ROANOKE, Va. (AP) — Virginia's one-of-a-kind Illegal Whiskey Unit — a team of agents dedicated to busting up bootleg stills — has fallen prey to state budget woes, leaving southwest Virginia's elusive moonshiners without a full-time, dedicated foe for the first time in decades. The whiskey unit based in Franklin County, long considered the "moonshine capital of the world," once numbered as many as five agents with expertise in the illicit liquor trade, and their mission — perhaps quixotic — was to quash moonshining.

ROANOKE, Va. (AP) — Virginia's one-of-a-kind Illegal Whiskey Unit — a team of agents dedicated to busting up bootleg stills — has fallen prey to state budget woes, leaving southwest Virginia's elusive moonshiners without a full-time, dedicated foe for the first time in decades.

The whiskey unit based in Franklin County, long considered the "moonshine capital of the world," once numbered as many as five agents with expertise in the illicit liquor trade, and their mission — perhaps quixotic — was to quash moonshining. Now, the team is down to a lone member, and he's a part-timer.

While southwest Virginia's backwoods distillers might find the situation cause to rejoice, Jennifer Farinholt, spokeswoman for the Virginia Department of Alcoholic Beverage Control, which created the whiskey unit in 1985, said the department still thinks it can stay on top of moonshiners. The department, she said, is charging all of its agents statewide with pursuing their own investigations.

"This has given us the opportunity to redesign our operational strategies and, in effect, create a force-multiplying strategy which charges all agents with conducting illegal whiskey manufacturing investigations," Farinholt said.

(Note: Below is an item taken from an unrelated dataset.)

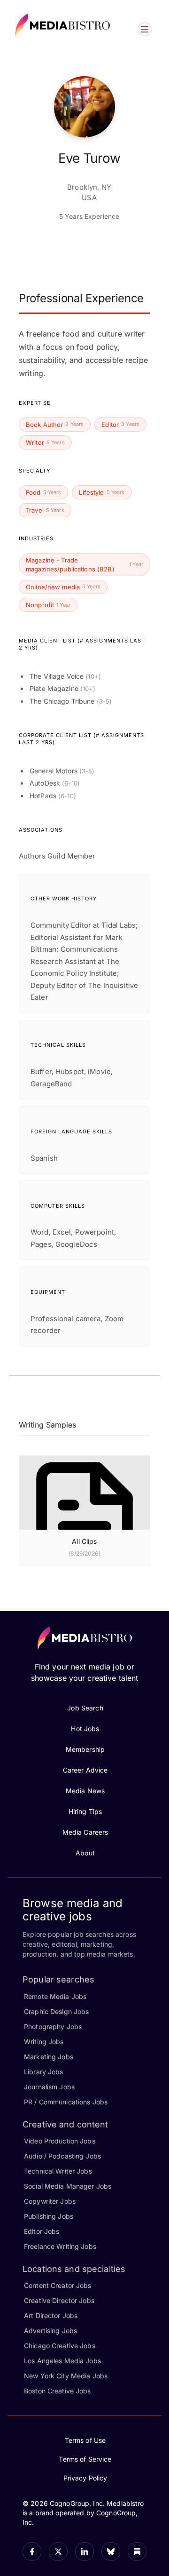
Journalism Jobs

Much of the whiskey unit's work involved sneaking into the woods of the state's back country, staking out still sites and conducting around-the-clock surveillance in hopes that a still's operator would show up.

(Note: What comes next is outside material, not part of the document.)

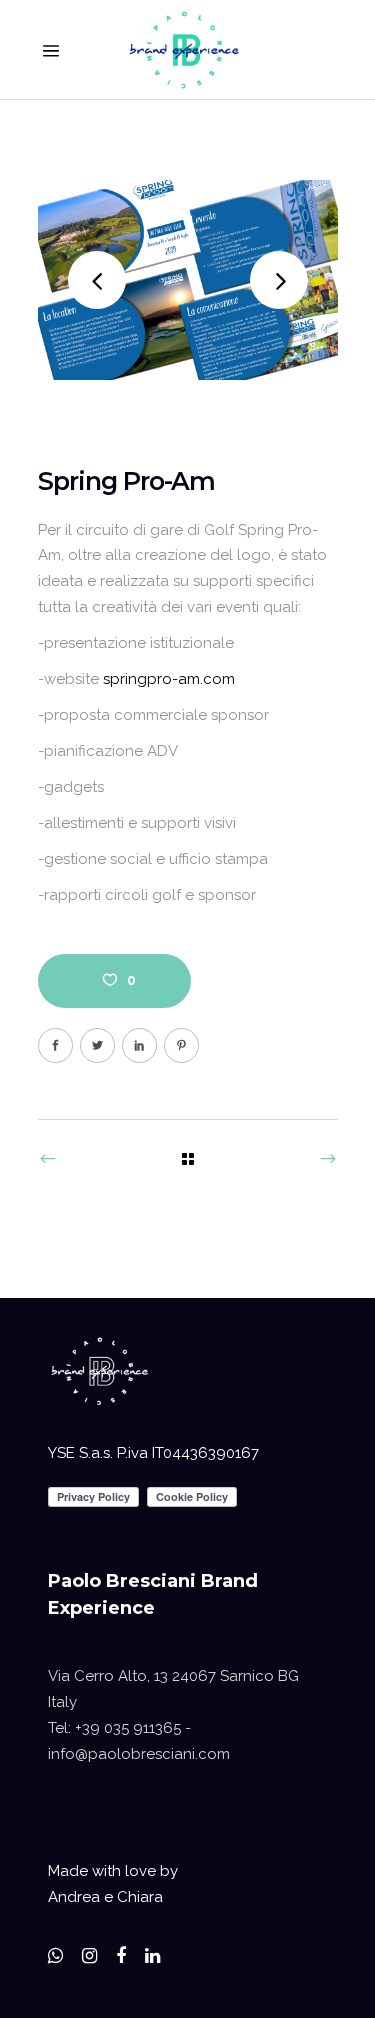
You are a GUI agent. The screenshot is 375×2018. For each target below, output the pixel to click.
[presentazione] (188, 280)
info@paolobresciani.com (139, 1754)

Asked how the area's black-market hooch can be policed without the expertise of a fully staffed whiskey unit, Don Harris, 63, the unit's remaining member, said: "That's a good question. You'll have to pose that to Richmond."

Farinholt said the department wouldn't discuss "deployment issues." But another ABC spokeswoman, Kathleen Shaw, reiterated that the agency believes tasking all agents to include illegal whiskey investigations among their responsibilities "is also an effective way to attack the problem." She acknowledged, though, that a budget crunch, not enforcement strategy, is driving the new approach.

The ABC's whiskey unit has worked across the state but has traditionally concentrated on Franklin, Henry, Floyd, Patrick and Pittsylvania counties. While the work of ABC agents generally involves licensing businesses to sell alcohol and keeping it out of the hands of minors, the whiskey unit agents were experts in the ways of white lightning.

They traveled the back roads and bought their lunches at country stores, recruiting informants, mapping bootleggers' distribution networks and learning to spot the telltale signs of increased liquor production in particular areas.

But a series of retirements from the whiskey unit in the past two years shrank the ABC agency's moonshining expertise. Agent Allan Arrington resigned and is now working in Afghanistan, according to his former colleagues. Agent Jay Calhoun retired to take up farming, and agent Randall Toney simply retired.

Toney predicted moonshining operations will once again blossom without a full-time whiskey unit: "There's too much money for them to quit," he said of the moonshiners.

Virginia moonshine sells for about $20 a gallon, and an 800-gallon black pot still averages $2,000 in profits per week, according to the National Liquor Law Enforcement Association, based in Maryland.

One of the whiskey unit's biggest victories came at the beginning of this decade, when its work helped federal prosecutors in Roanoke convict more than two dozen people of taking part in the untaxed liquor trade. The raid that led to the convictions, dubbed Operation Lightning Strike, crushed a moonshine operation that had produced 1.4 million gallons of liquor since 1992. It also shuttered a supply store in Rocky Mount that had supplied bootleggers with 12 million pounds of sugar.

Former Franklin County Sheriff W.Q. "Quint" Overton said the federal government's intervention in the area's moonshine business has effectively halted all major trafficking, making the need for a whiskey unit questionable. The past few years have been largely devoid of large moonshine busts.

"I think the whiskey business is something in the past," Overton said. "The drugs pretty much took over. The younger generation is into drugs — marijuana, cocaine, everything — they're not in the whiskey business."

Still, Chris Goodman, the ABC agent in charge of the Roanoke office, said he has seen a slight increase in moonshining in the past few months, possibly because of the recession. "We're starting to see and get more information about some stills," he said. "It appears there's an uptick, and we're trying to address it."